For someone who wants to feel like they belong, that matters. In a 2015 study, Miriam Rennung and Anja S. Göritz, psychologists at the University of Freiburg, set out to test the effects of sharing negative emotion. They gathered study participants into groups of three or four and had them watch video clips from sad movies like Schindler’s List, either collectively, semi-circled around a large screen, or on their own laptops with earbuds, not knowing that the person next to them was watching the same thing.

The result? Participants who communally watched the same clip felt closer to each other and more socially cohesive afterward than the people who’d stayed in their own head space. Experiencing negative affect together, at the same time, with attention focused on the same depressing point, made them feel bonded.

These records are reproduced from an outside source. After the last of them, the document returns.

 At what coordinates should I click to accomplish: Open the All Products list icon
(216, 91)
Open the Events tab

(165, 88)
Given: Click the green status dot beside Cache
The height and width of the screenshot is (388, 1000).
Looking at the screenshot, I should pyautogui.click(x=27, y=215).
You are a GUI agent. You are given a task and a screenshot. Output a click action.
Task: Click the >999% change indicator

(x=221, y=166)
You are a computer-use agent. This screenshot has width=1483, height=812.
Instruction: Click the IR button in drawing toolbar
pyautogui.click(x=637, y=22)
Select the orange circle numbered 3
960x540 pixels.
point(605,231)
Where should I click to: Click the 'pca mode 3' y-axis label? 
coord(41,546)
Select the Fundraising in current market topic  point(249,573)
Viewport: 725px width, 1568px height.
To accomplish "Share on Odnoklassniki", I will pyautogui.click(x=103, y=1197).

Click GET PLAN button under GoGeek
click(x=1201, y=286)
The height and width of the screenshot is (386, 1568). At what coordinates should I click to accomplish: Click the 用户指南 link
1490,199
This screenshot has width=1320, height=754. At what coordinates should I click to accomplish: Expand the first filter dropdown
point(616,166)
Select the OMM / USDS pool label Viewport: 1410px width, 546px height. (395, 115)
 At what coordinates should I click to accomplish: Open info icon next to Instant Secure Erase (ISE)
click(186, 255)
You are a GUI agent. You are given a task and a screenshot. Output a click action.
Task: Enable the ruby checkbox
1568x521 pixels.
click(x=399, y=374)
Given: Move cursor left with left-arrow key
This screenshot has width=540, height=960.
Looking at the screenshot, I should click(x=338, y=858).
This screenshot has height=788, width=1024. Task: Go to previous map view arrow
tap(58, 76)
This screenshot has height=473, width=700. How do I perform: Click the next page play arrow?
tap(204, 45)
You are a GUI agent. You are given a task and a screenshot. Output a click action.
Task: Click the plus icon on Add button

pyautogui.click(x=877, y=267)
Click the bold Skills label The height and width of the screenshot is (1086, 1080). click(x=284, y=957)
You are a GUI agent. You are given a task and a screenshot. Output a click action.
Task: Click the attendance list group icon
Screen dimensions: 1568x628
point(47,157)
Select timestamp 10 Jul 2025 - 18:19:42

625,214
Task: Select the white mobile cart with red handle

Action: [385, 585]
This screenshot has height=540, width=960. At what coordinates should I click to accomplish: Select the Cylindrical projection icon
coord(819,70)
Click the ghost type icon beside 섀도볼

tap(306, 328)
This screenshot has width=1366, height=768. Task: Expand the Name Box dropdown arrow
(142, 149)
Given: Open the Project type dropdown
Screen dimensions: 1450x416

In other words, the public mourning that I’d eschewed as made-for-TV spectacle—the candlelight vigils, the public memorial services, the placing of stuffed teddy bears at community shrines—fosters social connection among people who vitally need it. Hopefully, write Debra Jackson and Kim Usher in an editorial in the International Journal of Mental Health Nursing, it’ll “contribute to community healing and recovery from trauma.”

So a few weeks ago I lined up alongside the Drillfield, Virginia Tech’s enormous quad, in my orange t-shirt and sneakers, and with 10,000 other participants observed a moment of silence for 32 people who I’d never known and never would.

Despite that, the run isn’t morbid or even particularly sad. The marching band plays. A capella groups sing along the route. Everyone yells “Let’s go Hokies” as we stream into the football stadium. But for at least that one moment before the running starts, we focus our attention on the single horrific thing that unites us as people who live in Blacksburg. I’m guessing it’s similar to how people in Newtown, Connecticut, feel united, or residents of Brussels, Belgium.

None of the current crop of Virginia Tech students was here in 2007; the freshman class was 9 years old then. We see the shooting at a remove, but because we live here, we’re in it together.